Question

Determine the maximum velocity and maximum acceleration of a particle which moves in simple harmonic motion with an amplitude of 0.2 in and a period of 0.1 s.

Answer 1

Answer:

The maximum velocity and maximum acceleration of the particle are approximately 12.566 inches per second and 789.568 inches per square second.

Explanation:

The equation of motion for the position of a particle experimentating a simple harmonic motion ($x(t)$), measured in inches, is described by the following expression:

$x(t) = A\cdot \cos \left(\frac{2\pi\cdot t}{T} +\phi\right)$ (1)

Where:

$A$ - Amplitude, measured in inches.

$t$ - Time, measured in seconds.

$T$ - Period, measured in seconds.

$\phi$ - Phase, measured in radians.

Then, we obtain the formulas for the velocity and acceleration of the particle by differentiating (1):

$v(t) = -\frac{2\pi\cdot A}{T}\cdot \sin \left(\frac{2\pi\cdot t}{T}+\phi \right)$ (2)

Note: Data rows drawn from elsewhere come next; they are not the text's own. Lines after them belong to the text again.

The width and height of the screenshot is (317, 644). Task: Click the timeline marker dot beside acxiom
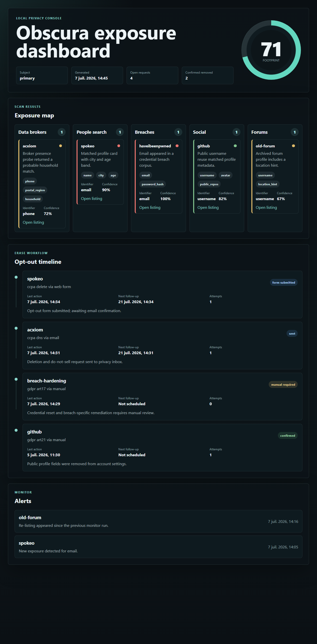tap(16, 328)
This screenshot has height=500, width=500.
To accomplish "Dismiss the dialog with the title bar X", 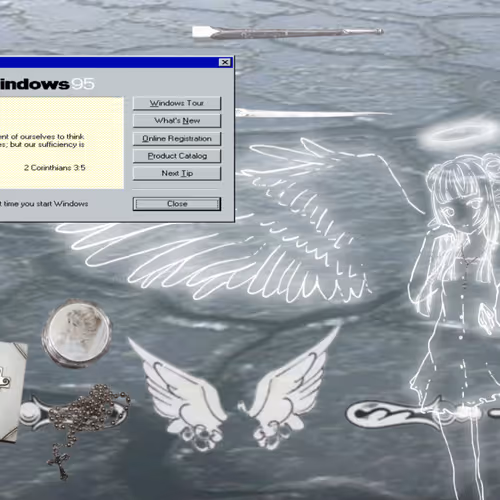I will (x=225, y=62).
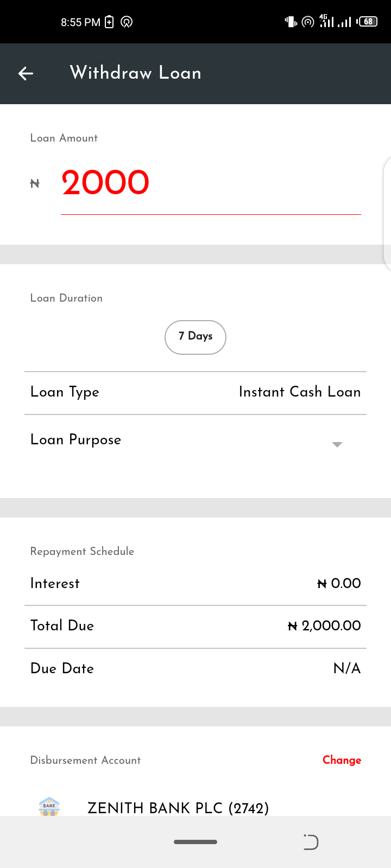Tap the vibrate mode icon
391x868 pixels.
pyautogui.click(x=291, y=22)
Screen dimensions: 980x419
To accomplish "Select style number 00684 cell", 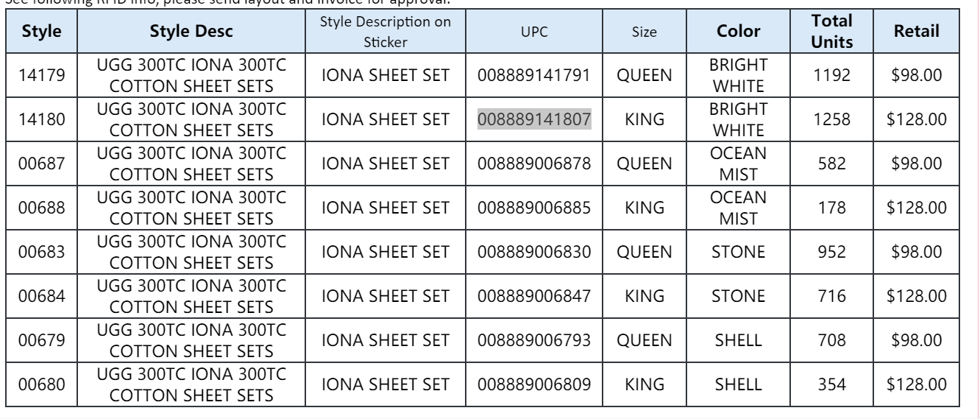I will tap(40, 297).
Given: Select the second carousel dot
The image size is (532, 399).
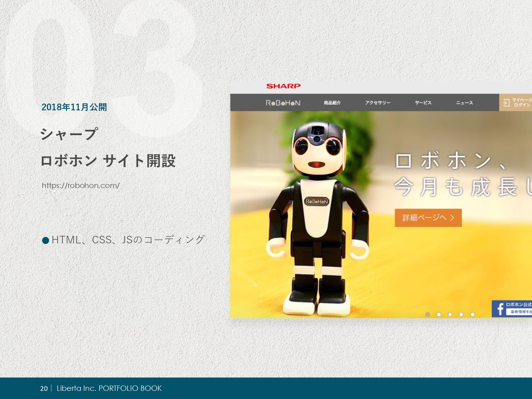Looking at the screenshot, I should click(440, 314).
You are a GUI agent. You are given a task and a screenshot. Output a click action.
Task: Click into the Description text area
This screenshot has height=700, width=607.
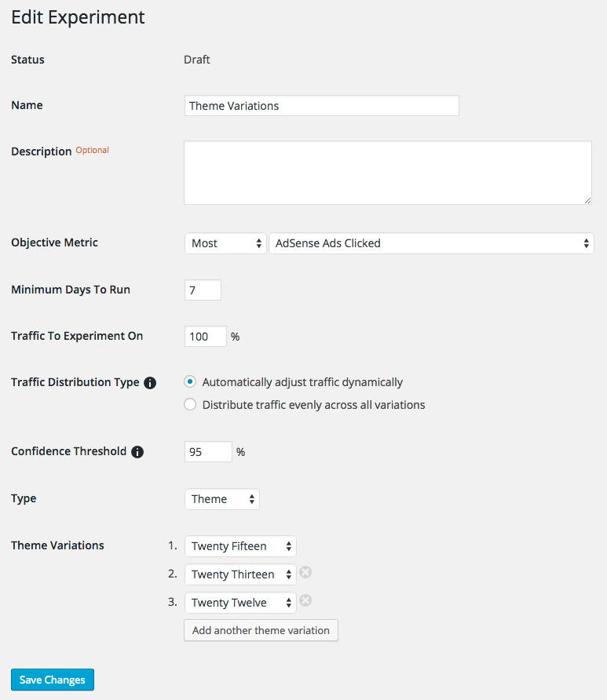[388, 173]
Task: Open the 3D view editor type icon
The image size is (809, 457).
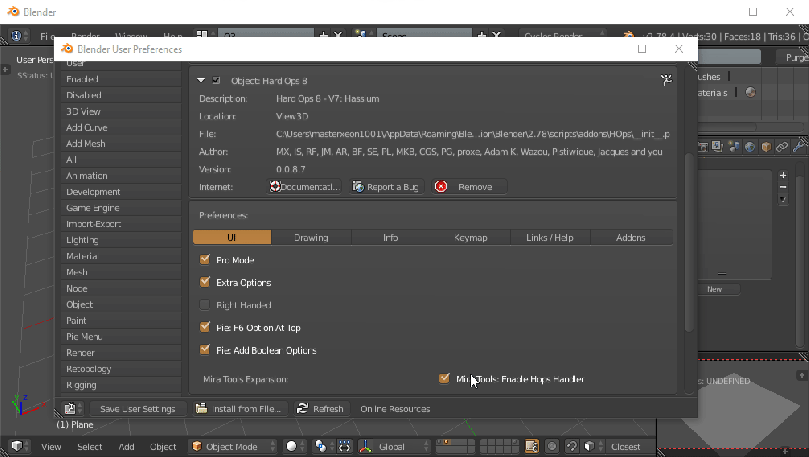Action: [18, 446]
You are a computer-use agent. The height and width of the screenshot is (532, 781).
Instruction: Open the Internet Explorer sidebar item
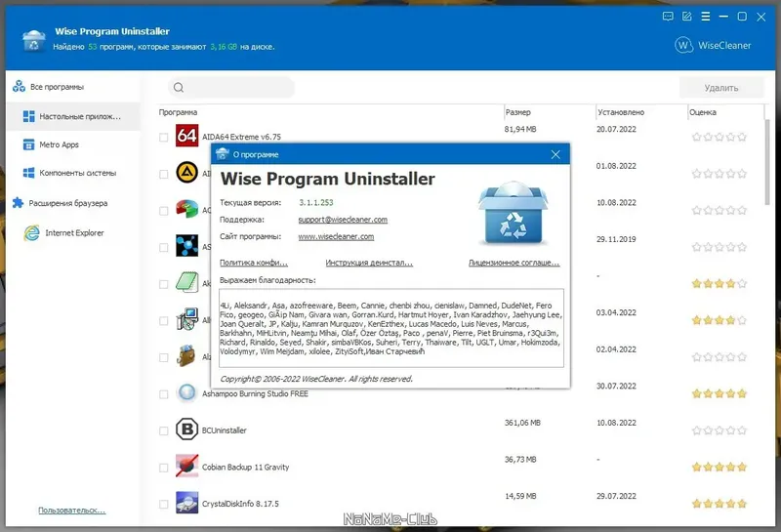[x=73, y=232]
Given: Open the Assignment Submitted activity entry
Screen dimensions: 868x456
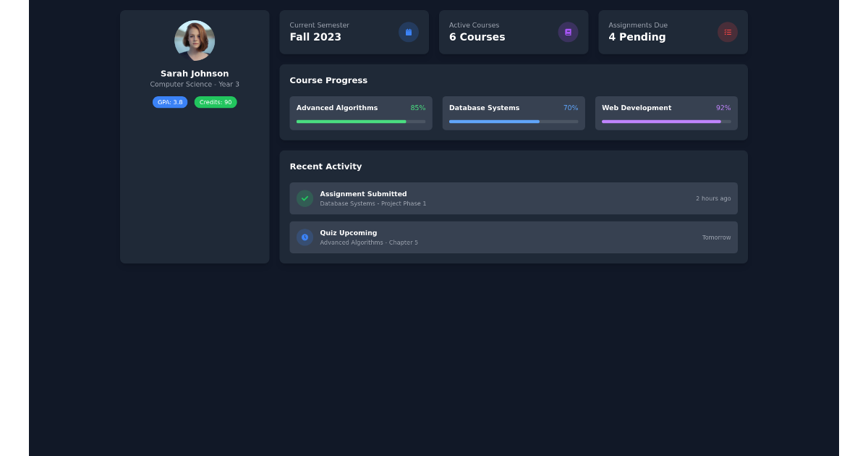Looking at the screenshot, I should [x=514, y=198].
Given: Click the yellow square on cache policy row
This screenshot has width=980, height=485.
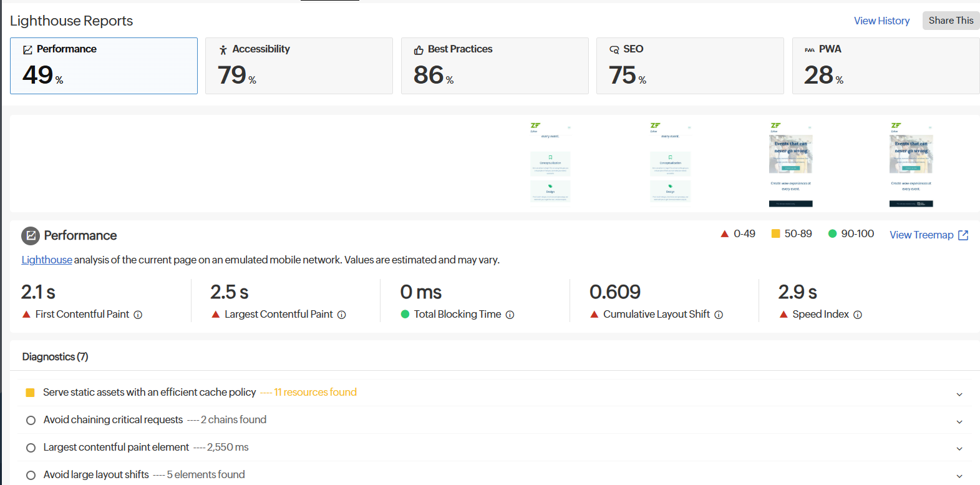Looking at the screenshot, I should (30, 393).
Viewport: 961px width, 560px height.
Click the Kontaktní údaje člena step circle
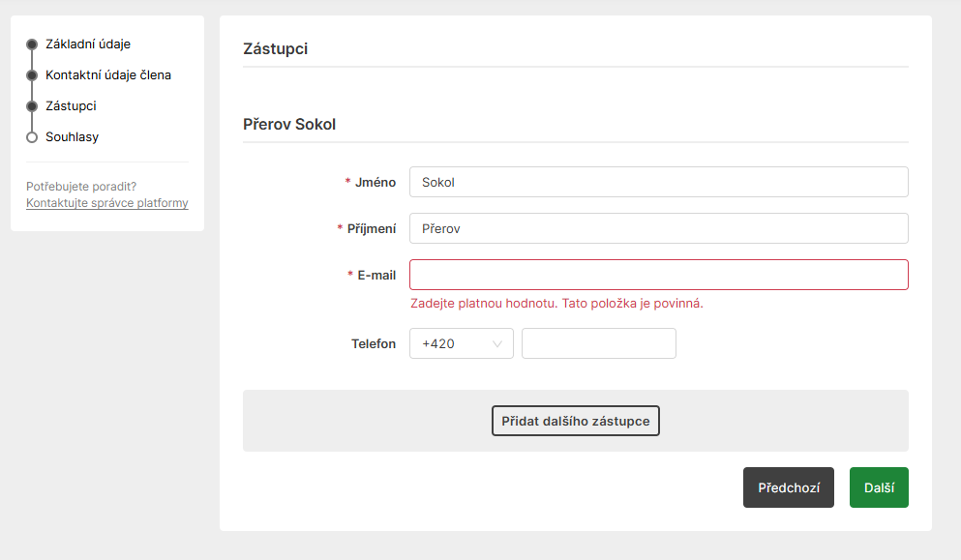point(32,75)
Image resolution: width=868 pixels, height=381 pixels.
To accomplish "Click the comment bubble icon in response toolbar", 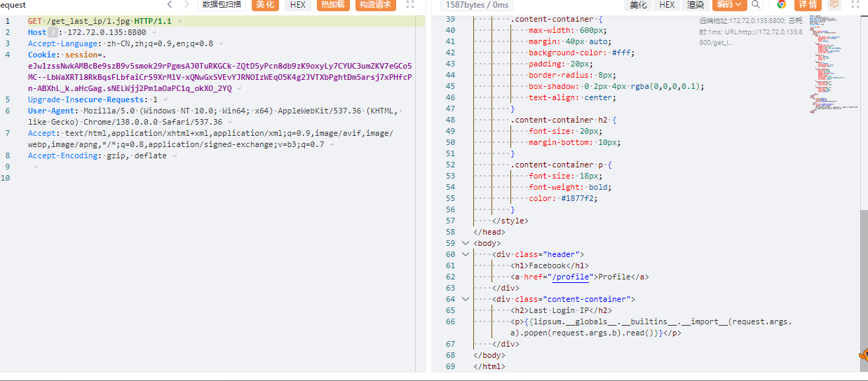I will (x=834, y=5).
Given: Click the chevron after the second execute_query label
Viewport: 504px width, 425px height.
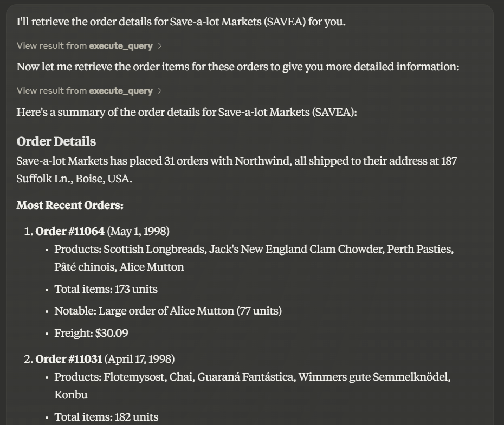Looking at the screenshot, I should point(160,91).
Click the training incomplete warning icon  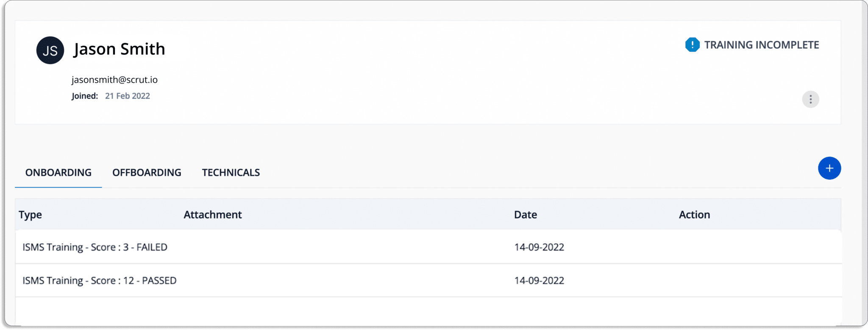[x=692, y=45]
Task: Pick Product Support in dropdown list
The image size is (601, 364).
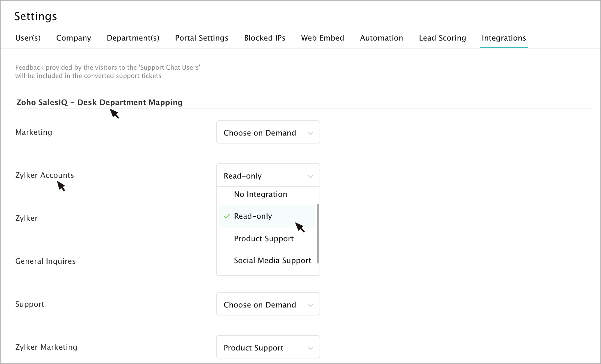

$a(t) = -\left(\frac{2\pi}{T} \right)^{2}\cdot A\cdot \cos \left(\frac{2\pi\cdot t}{T}+\phi \right)$ (3)

From (2) and (3) we find that maximum velocity ($v_{max}$), measured in inches per second, and maximum acceleration ($a_{max}$), measured in inches per square second, are defined by the following formulas:

$v_{max} = \frac{2\pi\cdot A}{T}$ (4)

$a_{max} = \left(\frac{2\pi}{T} \right)^{2}\cdot A$ (5)

If we know that $A = 0.2\,in$ and $T = 0.1\,s$, then the maximum velocity and maximum acceleration of the particle are, respectively:

$v_{max} = \frac{2\pi\cdot (0.2\,in)}{0.1\,s}$

$v_{max} \approx 12.566\,\frac{in}{s}$

$a_{max} = \left(\frac{2\pi}{0.1\,s} \right)^{2}\cdot (0.2\,in)$

$a_{max} \approx 789.568\,\frac{in}{s^{2}}$

The maximum velocity and maximum acceleration of the particle are approximately 12.566 inches per second and 789.568 inches per square second.